A single number is required: the count of lines in the records below that contain the word "Carl".

****************************************

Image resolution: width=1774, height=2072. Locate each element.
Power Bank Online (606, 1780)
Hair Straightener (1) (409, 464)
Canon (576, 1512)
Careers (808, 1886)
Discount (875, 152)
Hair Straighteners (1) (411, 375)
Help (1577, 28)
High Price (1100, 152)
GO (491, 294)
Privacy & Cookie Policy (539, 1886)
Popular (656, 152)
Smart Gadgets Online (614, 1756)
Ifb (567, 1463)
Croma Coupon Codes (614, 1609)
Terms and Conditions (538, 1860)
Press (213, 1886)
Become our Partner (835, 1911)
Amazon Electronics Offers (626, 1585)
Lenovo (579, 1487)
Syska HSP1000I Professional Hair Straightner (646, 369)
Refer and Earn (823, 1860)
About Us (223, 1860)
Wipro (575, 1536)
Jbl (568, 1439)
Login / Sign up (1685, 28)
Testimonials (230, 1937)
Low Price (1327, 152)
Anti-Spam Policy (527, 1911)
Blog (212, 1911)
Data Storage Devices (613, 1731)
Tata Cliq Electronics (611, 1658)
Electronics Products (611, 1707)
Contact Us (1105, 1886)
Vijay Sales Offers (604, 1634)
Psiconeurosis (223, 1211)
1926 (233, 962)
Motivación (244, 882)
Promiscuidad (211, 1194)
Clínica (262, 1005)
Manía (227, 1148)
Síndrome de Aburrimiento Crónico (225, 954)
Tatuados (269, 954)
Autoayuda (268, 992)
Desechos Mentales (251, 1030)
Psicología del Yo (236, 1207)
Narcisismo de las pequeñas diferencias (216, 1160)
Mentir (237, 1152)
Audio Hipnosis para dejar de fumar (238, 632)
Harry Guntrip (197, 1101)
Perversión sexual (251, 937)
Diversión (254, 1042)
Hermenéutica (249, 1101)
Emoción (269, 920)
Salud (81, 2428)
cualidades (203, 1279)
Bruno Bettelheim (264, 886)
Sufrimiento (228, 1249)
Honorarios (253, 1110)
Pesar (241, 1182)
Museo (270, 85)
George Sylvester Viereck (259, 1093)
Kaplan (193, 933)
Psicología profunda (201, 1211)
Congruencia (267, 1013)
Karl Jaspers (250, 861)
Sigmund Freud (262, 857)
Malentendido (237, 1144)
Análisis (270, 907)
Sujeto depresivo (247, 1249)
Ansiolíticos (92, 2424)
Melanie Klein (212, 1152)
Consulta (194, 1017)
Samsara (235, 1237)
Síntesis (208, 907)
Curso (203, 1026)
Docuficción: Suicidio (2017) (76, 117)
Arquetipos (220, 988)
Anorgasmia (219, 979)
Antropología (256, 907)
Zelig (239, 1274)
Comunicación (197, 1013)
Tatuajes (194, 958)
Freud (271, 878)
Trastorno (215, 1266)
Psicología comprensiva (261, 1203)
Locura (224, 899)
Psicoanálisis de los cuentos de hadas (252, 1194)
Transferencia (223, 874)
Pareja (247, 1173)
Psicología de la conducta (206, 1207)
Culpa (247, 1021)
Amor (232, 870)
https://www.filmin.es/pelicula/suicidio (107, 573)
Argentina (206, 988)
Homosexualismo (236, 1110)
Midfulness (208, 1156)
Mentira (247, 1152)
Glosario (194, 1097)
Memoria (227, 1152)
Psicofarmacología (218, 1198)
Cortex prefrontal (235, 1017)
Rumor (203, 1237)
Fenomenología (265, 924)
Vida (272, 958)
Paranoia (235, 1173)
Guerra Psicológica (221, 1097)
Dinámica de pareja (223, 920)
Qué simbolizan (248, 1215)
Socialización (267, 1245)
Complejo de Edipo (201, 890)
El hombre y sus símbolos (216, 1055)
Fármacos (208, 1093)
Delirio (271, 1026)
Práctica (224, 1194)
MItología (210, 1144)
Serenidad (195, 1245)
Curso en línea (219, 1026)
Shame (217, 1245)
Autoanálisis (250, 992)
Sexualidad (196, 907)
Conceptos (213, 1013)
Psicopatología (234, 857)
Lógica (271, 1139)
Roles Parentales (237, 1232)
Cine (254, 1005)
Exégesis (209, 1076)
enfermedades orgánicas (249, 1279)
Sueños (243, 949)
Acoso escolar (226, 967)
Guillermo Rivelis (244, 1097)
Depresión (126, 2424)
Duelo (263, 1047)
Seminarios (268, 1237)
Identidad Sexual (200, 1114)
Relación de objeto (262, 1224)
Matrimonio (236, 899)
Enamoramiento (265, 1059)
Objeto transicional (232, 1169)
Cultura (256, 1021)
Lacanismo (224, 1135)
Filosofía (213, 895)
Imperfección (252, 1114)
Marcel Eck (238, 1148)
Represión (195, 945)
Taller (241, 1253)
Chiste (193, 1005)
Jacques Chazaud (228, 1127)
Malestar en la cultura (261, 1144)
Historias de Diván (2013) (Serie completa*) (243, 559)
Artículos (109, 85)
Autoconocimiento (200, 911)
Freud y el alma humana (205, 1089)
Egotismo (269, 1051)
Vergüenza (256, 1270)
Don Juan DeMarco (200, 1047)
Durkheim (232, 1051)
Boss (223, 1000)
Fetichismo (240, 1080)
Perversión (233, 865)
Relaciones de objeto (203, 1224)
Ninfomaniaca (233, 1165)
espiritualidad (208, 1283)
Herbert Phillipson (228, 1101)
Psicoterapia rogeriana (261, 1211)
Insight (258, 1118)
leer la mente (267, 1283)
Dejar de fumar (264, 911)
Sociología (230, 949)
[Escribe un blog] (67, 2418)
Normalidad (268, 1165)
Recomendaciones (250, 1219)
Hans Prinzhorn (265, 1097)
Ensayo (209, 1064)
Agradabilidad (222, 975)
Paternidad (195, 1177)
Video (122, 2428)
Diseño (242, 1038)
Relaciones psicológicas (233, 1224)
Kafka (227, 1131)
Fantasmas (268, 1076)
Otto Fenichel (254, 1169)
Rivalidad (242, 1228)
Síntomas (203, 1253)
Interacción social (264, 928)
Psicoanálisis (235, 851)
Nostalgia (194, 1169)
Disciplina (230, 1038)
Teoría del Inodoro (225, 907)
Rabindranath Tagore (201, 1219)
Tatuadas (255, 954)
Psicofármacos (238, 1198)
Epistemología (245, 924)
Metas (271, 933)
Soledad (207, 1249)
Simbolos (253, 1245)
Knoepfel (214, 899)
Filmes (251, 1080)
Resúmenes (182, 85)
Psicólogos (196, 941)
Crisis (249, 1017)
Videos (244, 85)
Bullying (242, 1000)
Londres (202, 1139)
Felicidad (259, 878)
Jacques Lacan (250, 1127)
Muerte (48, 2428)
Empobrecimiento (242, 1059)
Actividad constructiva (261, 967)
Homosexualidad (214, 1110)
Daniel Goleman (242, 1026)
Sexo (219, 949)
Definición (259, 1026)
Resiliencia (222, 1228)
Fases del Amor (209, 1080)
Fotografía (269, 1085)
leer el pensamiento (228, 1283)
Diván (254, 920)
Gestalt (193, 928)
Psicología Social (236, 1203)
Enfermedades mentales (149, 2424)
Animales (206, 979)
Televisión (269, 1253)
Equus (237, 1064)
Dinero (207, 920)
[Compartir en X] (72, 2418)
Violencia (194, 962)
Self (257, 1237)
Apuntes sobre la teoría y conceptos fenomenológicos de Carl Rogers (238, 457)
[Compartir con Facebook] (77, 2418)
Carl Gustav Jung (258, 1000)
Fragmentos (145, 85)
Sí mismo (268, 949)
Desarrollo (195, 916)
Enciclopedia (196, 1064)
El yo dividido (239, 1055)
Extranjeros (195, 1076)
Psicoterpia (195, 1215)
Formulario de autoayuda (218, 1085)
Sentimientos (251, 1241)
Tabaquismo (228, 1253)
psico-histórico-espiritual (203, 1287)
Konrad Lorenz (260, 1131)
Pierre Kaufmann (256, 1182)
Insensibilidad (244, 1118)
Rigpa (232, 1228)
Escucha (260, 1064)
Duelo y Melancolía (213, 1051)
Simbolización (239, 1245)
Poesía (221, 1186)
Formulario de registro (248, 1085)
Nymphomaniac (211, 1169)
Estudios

****************************************

SOLUTION BELOW: 2